Hedi Slimane with a message for Celine: essentially move on, stop referencing me, and good luck finding a new photographic identity pic.twitter.com/QsLGZCDYl4
— Louis Pisano (@LouisPisano) September 7, 2025
Al suo arrivo da Celine nel 2018 Slimane ha rifatto a sua immagine l’identità del brand, cancellando ogni traccia (ma non ogni memoria) dell’era di Phoebe Philo e firmando ogni singolo aspetto di campagne, show, sfilate anche sui social media, dove veniva riportata ovunque la dicitura "By Hedi Slimane". Un approccio accentratore che ha creato attriti con il management verso gli ultimi tempi ma che nel frattempo ha trasformato Celine in un mega-brand con un giro d’affari da due miliardi e passa. Il “lavoro” di Slimane era di riposizionare Celine come un produttore di capi di alta qualità per uomo e donna, facendolo uscire dal womanswear di nicchia di Phoebe Philo e facendolo espandere commercialmente con capi “classici” e dall’ampio appeal commerciale e dotarlo di una nuova identità visuale. Così è stato fatto: il brand dovrebbe rinunciare a sette anni di costruzione identitaria in un solo colpo?

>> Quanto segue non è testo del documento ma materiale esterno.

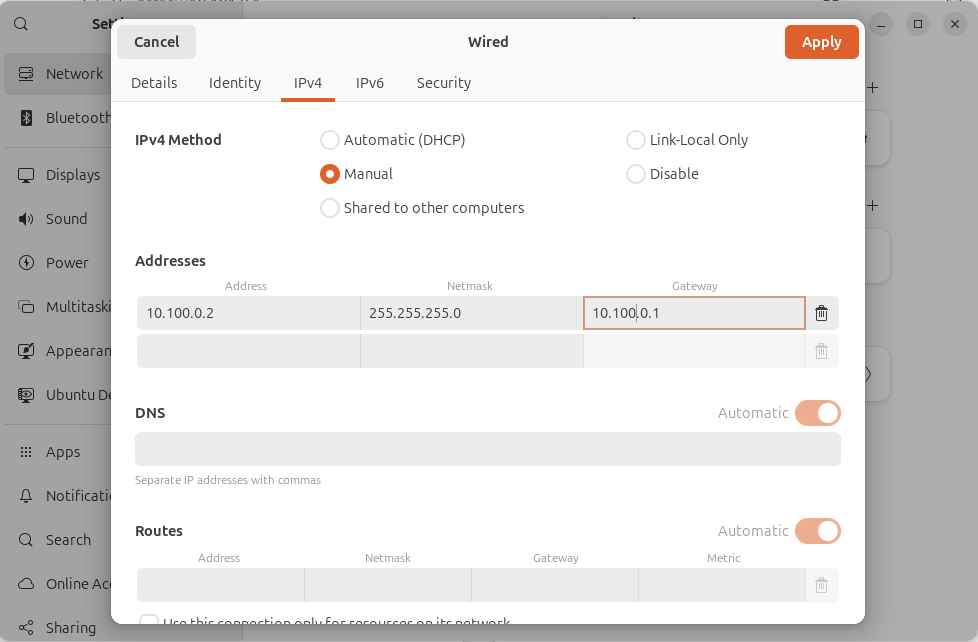Choose Shared to other computers
This screenshot has width=978, height=642.
[330, 207]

Eppure non esiste concetto di brand senza un concetto di continuità. Nessuno può negare che Slimane abbia un suo stile, ma non ci sentiamo di dire che con il suo show di debutto Michael Rider lo abbia imitato in qualche modo, semmai citato vagamente. Servirebbe comunque tenere presente che l’identità e il concetto di heritage di un brand rimangono qualcosa di cumulativo, a prescindere dalla differenza tra le diverse direzioni creative. Tanto più che le recenti campagne pubblicate da Celine, quelle che Slimane sembra indicare come copie del suo stile, servono a presentare la collezione FW25 che è stata disegnata da lui. Lo stile delle foto post-show della collezione SS26 di Ryder è già molto differente – è solo logico che l’ultima collezione dell’era precedente sia presentata in modo coerente con il passato.
Il direttore creativo vale più del brand?

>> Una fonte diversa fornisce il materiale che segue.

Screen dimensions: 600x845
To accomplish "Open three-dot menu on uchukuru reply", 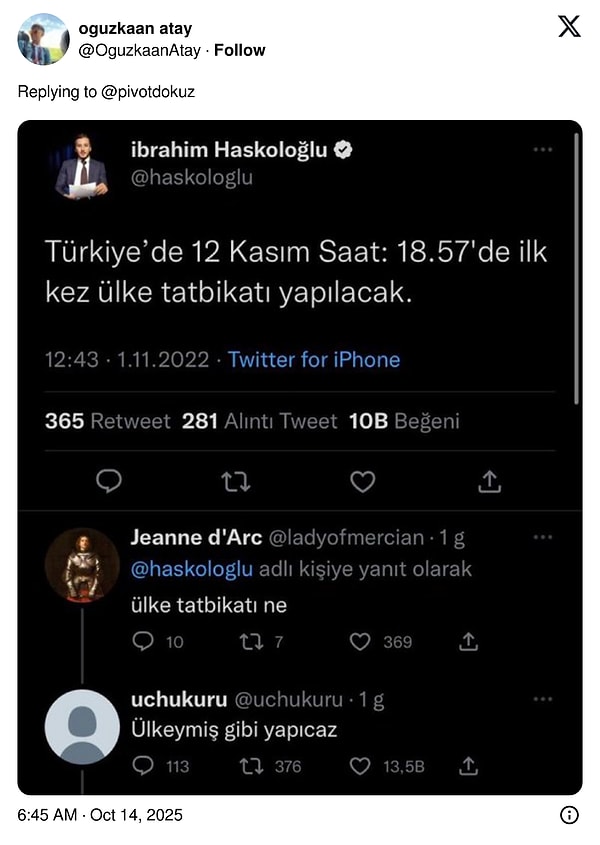I will tap(542, 699).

Dicevamo sopra che è irrealistico aspettarsi che un certo brand cancelli del tutto sette anni di identità visuale in nome dell’indipendenza creativa. Anzi, il vero contributo di Slimane è stata l'offerta commerciale, gli accessori lifestyle brandizzati (da un reformer per il pilates a surf e caschi da moto, da cucce per cani a rossetti e beauty passando anche per un servizio di borse in coccodrillo bespoke) ma forse le campagne in totale bianco e nero, le immagini e anche i casting favoriti da Slimane erano forse l'unica cosa che il management voleva cambiare oltre alla rinuncia alle sfilate fisiche. Secondo @trussarchive, ad esempio, nell'andarsene, Slimane si poterà via la prorietà di certi profumi e, secondo voci non confermate, anche pezzi di archivio dei suoi sette anni. Siamo certi sia giusto? L’indipendeza creativa deve esserci, ma sempre nell’ottica di un lavoro fatto sul brand che proseguirà anche quando un certo direttore creativo se n’è andato lasciandosi dietro qualcosa.
Il messaggio di Slimane ancorché legato all’aspetto visuale e creativo di Celine, sembra domandare che il brand rinunci al progresso che lui stesso ha portato a un’azienda che lo aveva pagato per farlo. È ovvio che l’azienda si sforzi di non stravolgere un’intera identità e narrativa visuale che rappresenta l'evoluzione del brand. Ciò che ha fatto Slimane è storia ed è, per tanto, di tutti al netto di questioni di proprietà intellettuale come nel caso delle foto. Ciò che colpisce in seconda battuta del messaggio del designer è l’emergere di un altro concetto: i designer sono i nuovi brand? Quando spende i suoi soldi (sempre meno) il cliente di lusso investe in un certo creativo o in un marchio? Non lo sappiamo veramente – ma la sensazione è che grossa parte dei clienti del lusso si basino più sui social media e sulla generale brand perception che, poniamo caso, sulla guida di nss ai cambi di direttore creativo. I cultori sono, quasi per definizione, sempre una minoranza rispetto al resto.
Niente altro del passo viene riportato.